使えるテクニック|ギブアップトークと録音
クレーマーの脅し文句に対して、まともに向き合う必要はありません。
著者は、相手の土俵に上がらない「ギブアップトーク」を推奨しています。「私ひとりでは判断できません」「大切なことですから、しっかり協議してお返事いたします」といったフレーズを使って、話をかわすことが効果的です。
さらに、悪質なクレーマーとのやり取りは、後々のトラブル回避のためにも録音しておくことが重要です。
クレーマーとのやりとりを録音することについては、個人情報保護法への抵触を心配するかもしれませんが、それには及びません。事前にひと言、「大事なことですので、記録させていただきます」と、断っておくといいでしょう。自分の氏名も名乗らないような悪質なクレーマーに対しては、事前に録音の許可を求める必要もありません。堂々と、黙って録音すればいいのです。
引用:『対面・電話・メールまで クレーム対応「完全撃退」マニュアル――100業種・5000件を解決したプロが明かす23の技術』 援川 聡著
事前に許可をとるのが理想的ですが、氏名を名乗らないような悪質性の高い相手には、許可なく録音しても問題ないでしょう。
警察相談専用電話「#9110」も活用する
どうしても対応が困難な場合は、ひとりで抱え込まず、警察相談専用電話「#9110」に相談することもできます。
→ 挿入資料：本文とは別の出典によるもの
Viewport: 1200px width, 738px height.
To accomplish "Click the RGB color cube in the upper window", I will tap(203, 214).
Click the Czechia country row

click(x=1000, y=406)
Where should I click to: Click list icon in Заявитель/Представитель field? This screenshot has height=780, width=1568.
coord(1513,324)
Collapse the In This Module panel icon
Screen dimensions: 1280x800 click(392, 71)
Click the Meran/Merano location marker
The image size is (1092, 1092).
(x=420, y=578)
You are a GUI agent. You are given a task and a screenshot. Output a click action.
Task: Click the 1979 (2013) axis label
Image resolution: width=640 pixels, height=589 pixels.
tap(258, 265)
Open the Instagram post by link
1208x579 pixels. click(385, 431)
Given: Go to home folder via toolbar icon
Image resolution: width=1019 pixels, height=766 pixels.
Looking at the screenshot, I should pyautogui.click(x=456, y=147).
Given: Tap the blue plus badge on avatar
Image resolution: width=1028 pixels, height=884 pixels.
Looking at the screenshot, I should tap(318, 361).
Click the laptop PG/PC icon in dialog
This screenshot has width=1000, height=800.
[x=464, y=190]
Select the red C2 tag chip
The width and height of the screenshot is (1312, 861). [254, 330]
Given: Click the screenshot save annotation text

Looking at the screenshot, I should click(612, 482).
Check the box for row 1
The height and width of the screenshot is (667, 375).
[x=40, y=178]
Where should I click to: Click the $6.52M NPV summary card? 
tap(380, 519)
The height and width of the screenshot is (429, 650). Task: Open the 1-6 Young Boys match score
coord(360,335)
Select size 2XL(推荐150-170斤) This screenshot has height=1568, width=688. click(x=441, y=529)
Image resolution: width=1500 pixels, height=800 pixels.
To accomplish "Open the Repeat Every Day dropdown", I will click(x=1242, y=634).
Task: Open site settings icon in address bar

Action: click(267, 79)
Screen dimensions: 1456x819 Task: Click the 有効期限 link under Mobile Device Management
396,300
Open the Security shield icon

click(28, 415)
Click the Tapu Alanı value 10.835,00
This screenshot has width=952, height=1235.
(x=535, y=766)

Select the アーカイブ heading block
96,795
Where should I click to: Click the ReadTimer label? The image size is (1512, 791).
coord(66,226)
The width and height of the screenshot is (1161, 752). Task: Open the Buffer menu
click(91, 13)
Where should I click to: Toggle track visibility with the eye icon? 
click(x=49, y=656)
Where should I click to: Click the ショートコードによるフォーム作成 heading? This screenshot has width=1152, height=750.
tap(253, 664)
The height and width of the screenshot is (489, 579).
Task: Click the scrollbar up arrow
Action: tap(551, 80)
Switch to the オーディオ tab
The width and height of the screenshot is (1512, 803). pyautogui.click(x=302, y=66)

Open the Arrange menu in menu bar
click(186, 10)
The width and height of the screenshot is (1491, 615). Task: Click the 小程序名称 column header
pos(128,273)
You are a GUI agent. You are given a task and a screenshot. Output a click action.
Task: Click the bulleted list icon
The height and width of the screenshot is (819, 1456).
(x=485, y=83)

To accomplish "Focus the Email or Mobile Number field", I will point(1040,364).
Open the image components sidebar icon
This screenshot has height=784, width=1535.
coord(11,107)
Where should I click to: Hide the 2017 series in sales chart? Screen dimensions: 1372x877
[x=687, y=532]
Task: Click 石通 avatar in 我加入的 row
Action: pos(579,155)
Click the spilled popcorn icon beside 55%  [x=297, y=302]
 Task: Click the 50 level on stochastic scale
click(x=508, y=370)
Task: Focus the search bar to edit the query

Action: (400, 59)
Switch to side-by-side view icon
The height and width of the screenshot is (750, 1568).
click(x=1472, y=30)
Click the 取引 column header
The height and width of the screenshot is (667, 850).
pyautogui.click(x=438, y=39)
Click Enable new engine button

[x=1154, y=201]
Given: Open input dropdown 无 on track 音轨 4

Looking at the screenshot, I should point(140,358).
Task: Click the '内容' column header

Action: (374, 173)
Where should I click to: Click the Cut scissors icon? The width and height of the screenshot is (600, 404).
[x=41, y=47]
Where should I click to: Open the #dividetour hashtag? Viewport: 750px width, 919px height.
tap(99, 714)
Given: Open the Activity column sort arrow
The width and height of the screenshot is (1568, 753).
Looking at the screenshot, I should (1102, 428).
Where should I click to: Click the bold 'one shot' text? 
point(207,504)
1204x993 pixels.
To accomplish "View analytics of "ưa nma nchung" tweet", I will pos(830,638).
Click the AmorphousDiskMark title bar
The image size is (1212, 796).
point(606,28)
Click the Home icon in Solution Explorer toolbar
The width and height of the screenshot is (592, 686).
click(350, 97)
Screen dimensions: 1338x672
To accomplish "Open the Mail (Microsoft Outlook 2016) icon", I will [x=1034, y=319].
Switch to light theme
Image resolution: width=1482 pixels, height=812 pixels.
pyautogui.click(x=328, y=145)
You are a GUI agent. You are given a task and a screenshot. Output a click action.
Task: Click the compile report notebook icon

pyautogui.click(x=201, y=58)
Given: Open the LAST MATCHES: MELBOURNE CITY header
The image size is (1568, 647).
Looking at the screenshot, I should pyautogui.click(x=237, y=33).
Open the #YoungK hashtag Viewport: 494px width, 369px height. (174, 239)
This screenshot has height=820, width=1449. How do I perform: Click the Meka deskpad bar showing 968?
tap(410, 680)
いざという時のために、この番号を携帯電話に登録しておくのも良いでしょう。
クレーム対応は、企業全体で取り組むべき課題です。現場任せ、個人任せにせず、組織として対応マニュアルを整備し、全員で情報共有する体制を築くことが、クレーム問題の根本的な解決につながります。
今回ご紹介したヒントが、あなたのクレーム対応の一助となれば幸いです。